- **Description of the task**
Rewrite all the records below as a numbered list with one line per entry. Drop the blank lines and leave out the pictures.

- **Exercise inputs**
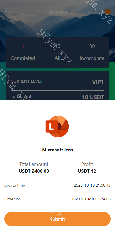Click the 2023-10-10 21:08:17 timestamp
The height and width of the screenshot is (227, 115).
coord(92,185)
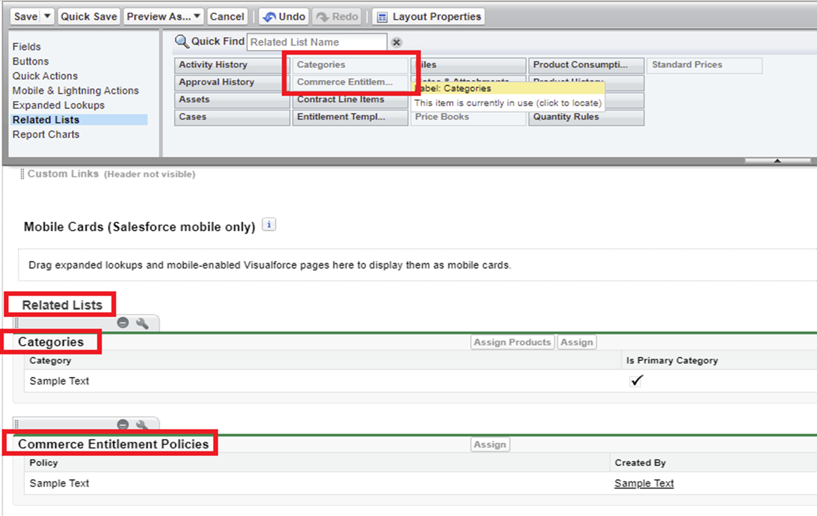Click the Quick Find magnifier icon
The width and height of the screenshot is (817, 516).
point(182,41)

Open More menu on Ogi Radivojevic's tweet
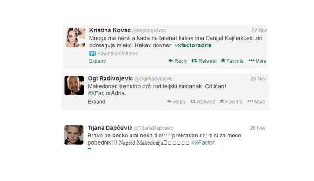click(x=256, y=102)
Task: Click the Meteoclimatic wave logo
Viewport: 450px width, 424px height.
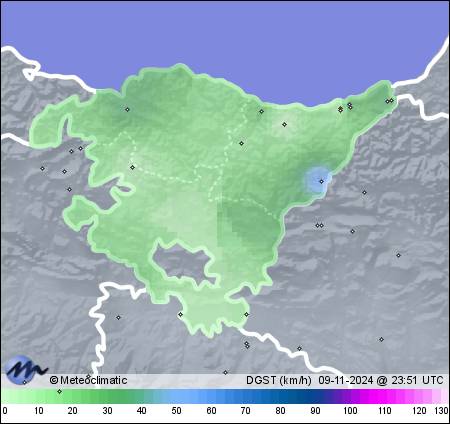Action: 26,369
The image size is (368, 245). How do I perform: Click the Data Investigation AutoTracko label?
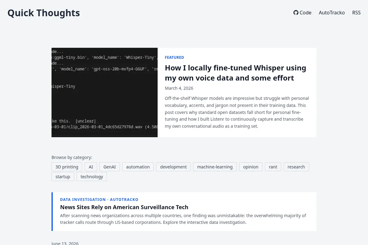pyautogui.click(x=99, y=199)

- **Finished answer**
1. Click the 2023-10-10 21:08:17 timestamp
2. The height and width of the screenshot is (227, 115).
3. coord(92,185)
4. Click the Quick Find magnifier icon
5. The width and height of the screenshot is (817, 516).
6. point(182,41)
7. Open More menu on Ogi Radivojevic's tweet
8. click(x=256, y=102)
9. Task: Click the Meteoclimatic wave logo
10. Viewport: 450px width, 424px height.
11. Action: 26,369
12. The image size is (368, 245). How do I perform: Click the Data Investigation AutoTracko label?
13. pyautogui.click(x=99, y=199)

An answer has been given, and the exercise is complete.